Semoga Fapi bisa bertemu kedua pemesan nyentriknya ini ya.



***
1st Slice
{Arrabbiata}


Portal hanya terbuka untuk masing-masing peserta, tidak bisa dua orang sekaligus masuk. Yudha, Lady Steele, Ananda juga Fapi masing-masing memasuki portal untuk mereka perfi dari dataran pertarungan.

Fapi memastikan ketiga rekannya yang sudah berpenampilan compang-camping dan penuh luka masuk dengan aman melalui portal, melihat kembali tempat mereka berperang melawan ribuan makhluk-monster juga Bulan yang menjadi penyegel Tamon Rah. Si kuda iblis. Lega semuanya bisa dilalui dengan selamat.

Kemudian Fapi masuk ke dalam portal, kembali ke dalam lounge di penginapan awal. Dia disambut oleh salah satu maid lain yang kemudian melakukan pemeriksaan.

Maid yang memperkenalkan dirinya sebagai Anastasia-016, membuka sebuah layar hologram di depan Fapi dan memperlihatkannya pada Fapi.

"Pitta N. Junior. Fat Pizza Delivery Boy. Fapi."

Lalu dia menekan sebuah ikon dan menggeser bar di layar hologram itu. Fapi melihatnya dengan seksama.

[Rejuvenate: 100%]

Status:
Health Point: Max
Mental Point: Max
Energy: Max

Fapi merasa aneh, rasanya tiba-tiba pandangannya jadi lebih fokus, nafasnya kembali ringan. Energinya membuncah. Dia memperhatikan bagian-bagian badannya yang luka kembali sembuh.

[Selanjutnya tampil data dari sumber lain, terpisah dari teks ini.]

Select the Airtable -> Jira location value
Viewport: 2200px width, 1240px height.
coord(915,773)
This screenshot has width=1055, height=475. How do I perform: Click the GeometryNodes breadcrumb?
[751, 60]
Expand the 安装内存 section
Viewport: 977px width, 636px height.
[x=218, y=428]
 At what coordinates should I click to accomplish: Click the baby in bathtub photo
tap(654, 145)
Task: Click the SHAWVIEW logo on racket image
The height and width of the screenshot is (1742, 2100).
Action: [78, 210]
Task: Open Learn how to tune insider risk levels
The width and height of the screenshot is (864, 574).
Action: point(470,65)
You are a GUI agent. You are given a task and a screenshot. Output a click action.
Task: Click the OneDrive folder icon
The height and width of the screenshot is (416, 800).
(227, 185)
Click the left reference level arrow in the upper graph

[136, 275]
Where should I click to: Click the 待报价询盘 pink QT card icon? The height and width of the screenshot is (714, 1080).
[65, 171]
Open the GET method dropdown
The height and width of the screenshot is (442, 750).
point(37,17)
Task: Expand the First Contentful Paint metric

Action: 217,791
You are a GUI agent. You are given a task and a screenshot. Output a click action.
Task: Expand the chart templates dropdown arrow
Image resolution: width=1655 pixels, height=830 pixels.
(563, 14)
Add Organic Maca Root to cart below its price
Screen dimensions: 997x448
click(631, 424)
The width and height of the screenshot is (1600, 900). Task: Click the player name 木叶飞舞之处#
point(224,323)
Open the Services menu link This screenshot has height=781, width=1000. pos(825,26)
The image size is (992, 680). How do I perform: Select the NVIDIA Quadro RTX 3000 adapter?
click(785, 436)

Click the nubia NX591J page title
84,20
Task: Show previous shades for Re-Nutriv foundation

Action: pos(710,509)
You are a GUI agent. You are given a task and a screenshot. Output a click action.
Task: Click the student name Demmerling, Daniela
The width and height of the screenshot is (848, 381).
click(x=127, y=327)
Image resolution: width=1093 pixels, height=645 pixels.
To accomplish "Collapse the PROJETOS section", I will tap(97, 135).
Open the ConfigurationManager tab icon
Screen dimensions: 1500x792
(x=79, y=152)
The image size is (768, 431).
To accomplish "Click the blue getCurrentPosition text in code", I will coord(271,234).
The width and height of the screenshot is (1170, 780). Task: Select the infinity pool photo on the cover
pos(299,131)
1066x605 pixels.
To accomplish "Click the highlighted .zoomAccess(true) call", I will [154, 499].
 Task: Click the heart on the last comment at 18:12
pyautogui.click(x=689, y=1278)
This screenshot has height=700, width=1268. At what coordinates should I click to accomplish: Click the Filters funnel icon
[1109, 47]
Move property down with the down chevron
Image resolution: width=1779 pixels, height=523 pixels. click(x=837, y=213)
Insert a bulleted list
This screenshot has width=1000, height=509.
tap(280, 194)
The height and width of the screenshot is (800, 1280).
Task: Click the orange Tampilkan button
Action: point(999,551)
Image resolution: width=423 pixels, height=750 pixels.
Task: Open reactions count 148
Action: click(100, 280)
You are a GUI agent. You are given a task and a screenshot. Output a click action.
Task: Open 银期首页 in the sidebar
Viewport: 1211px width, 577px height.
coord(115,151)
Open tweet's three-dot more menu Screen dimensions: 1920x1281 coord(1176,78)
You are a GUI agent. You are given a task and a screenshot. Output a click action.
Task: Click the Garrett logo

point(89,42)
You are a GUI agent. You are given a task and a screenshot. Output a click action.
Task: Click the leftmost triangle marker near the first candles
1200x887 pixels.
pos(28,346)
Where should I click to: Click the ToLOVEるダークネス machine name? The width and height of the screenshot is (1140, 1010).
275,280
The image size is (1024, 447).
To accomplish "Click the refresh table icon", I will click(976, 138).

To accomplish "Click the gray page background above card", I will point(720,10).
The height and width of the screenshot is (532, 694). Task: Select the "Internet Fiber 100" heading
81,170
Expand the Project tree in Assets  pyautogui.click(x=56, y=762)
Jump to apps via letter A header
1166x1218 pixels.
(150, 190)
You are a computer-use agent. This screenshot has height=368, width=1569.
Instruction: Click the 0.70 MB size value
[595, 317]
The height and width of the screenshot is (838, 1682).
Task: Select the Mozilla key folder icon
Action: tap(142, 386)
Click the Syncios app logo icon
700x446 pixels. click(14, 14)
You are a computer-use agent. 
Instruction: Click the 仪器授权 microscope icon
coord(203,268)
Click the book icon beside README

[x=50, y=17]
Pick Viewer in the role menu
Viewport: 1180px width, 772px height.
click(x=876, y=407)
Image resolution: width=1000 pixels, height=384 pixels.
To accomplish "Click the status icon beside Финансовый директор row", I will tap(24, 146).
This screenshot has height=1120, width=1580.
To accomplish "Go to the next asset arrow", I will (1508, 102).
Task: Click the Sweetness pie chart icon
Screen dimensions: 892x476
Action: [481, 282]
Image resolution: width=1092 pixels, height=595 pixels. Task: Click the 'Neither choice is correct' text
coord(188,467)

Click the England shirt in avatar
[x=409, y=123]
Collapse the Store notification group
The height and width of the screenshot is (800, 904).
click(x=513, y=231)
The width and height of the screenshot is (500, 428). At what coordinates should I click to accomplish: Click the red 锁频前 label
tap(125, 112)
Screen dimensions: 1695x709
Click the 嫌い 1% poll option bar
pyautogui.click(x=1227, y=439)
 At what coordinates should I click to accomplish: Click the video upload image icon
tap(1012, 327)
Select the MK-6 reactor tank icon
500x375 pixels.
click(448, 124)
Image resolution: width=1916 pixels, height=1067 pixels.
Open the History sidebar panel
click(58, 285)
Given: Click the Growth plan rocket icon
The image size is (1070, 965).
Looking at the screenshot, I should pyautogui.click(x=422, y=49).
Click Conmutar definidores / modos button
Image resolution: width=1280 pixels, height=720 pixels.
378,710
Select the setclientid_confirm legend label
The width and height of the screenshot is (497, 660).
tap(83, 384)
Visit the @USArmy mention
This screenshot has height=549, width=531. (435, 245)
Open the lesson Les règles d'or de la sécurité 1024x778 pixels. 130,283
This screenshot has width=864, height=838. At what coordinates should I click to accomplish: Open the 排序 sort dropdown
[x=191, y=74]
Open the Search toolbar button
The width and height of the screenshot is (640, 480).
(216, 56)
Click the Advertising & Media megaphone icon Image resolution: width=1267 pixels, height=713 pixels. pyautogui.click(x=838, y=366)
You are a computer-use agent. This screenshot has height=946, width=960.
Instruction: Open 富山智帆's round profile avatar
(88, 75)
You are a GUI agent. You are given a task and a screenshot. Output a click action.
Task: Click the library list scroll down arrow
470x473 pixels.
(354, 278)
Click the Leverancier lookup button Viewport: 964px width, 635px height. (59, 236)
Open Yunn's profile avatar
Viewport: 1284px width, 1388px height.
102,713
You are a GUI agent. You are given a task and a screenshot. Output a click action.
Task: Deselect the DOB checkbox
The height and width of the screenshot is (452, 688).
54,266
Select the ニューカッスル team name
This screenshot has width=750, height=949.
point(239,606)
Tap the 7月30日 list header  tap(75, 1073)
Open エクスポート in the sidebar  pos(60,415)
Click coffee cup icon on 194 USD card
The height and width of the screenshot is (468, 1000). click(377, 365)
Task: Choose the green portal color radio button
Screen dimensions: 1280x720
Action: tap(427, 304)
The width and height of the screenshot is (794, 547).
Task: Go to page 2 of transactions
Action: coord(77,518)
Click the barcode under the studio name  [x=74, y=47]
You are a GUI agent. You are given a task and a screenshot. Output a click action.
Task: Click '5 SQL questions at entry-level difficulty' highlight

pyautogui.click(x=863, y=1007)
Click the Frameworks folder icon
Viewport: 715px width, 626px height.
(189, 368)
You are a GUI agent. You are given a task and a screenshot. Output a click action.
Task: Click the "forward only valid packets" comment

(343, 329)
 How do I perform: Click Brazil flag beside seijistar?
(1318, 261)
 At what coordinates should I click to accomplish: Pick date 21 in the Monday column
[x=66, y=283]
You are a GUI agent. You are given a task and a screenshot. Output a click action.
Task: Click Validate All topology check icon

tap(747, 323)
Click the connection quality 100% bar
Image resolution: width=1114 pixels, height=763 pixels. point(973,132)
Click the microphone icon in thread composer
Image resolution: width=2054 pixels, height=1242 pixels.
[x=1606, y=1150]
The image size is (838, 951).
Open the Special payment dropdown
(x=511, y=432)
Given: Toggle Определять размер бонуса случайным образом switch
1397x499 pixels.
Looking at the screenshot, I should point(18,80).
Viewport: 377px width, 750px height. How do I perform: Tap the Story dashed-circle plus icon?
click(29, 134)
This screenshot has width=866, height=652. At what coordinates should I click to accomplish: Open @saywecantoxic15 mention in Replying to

"I...ini." Kebingungannya tak terjawab.

Maid itu terus menekan-nekan beberapa fitur di layar hologram itu.

Status:

[Upgrade]

Health: up to 10 points
Mental: up to 8 points
Energy: up to 8 points
Speed-Agility: up to 5 points
Strength-power: up to 20 points
Skill time: -10% chant time.


Dan masih banyak angka-angka lainnya. Dijelaskan secara perlahan oleh Maid itu kepada Fapi. Tap memang dasarnya Fapi sulit belajar apalagi soal angka-angka, dia tidak paham sama sekali. Yang dia tahu, dia jadi seikit lebih kuat dibanding sebelumnya.

Bersamaan dengan ditutupnya layar hologram tadi, terdengar ada suara yang lantang dari depan lounge bar.

"Sekali lagi saya ucapkan selamat atas keberhasilan kalian dalam melewati babak penyisihan tadi," Seorang maid, yang dari penampilannya sedikit berbeda dari pelayan yang lainnya.

"Perkenalkan, nama saya Anastasia, untuk saat ini saya bertugas menyampaikan pengumuman resmi dan menjelaskan tugas kalian pada ronde pertama turnamen," Ucap gadis cantik berambut ungu panjang tersebut.

Namun pengumuman itu diinterupsi beberapa orang peserta. Rata-rata menanyakan tiga hal ini:

1.Apa yang terjadi di babak sebelumnya, kenapa tiba-tiba semuanya seperti di luar rencana begitu?

2. Kemana si wanita berdada boing dan kakek tua berambut putih itu? Kenapa bukan mereka yang menyambut di sini?

3. Kemana peserta lainnya?

Ya, Fapi baru sadar, dia melihat ke sekeliling. Jumlah orangnya berkurang. Dia mencoba mencari sosok yang sudah bertarung bersamanya di babak penyisihan.

"Hm...ah ada." Setelah melihat pohon berwarna merah pucat dan putih.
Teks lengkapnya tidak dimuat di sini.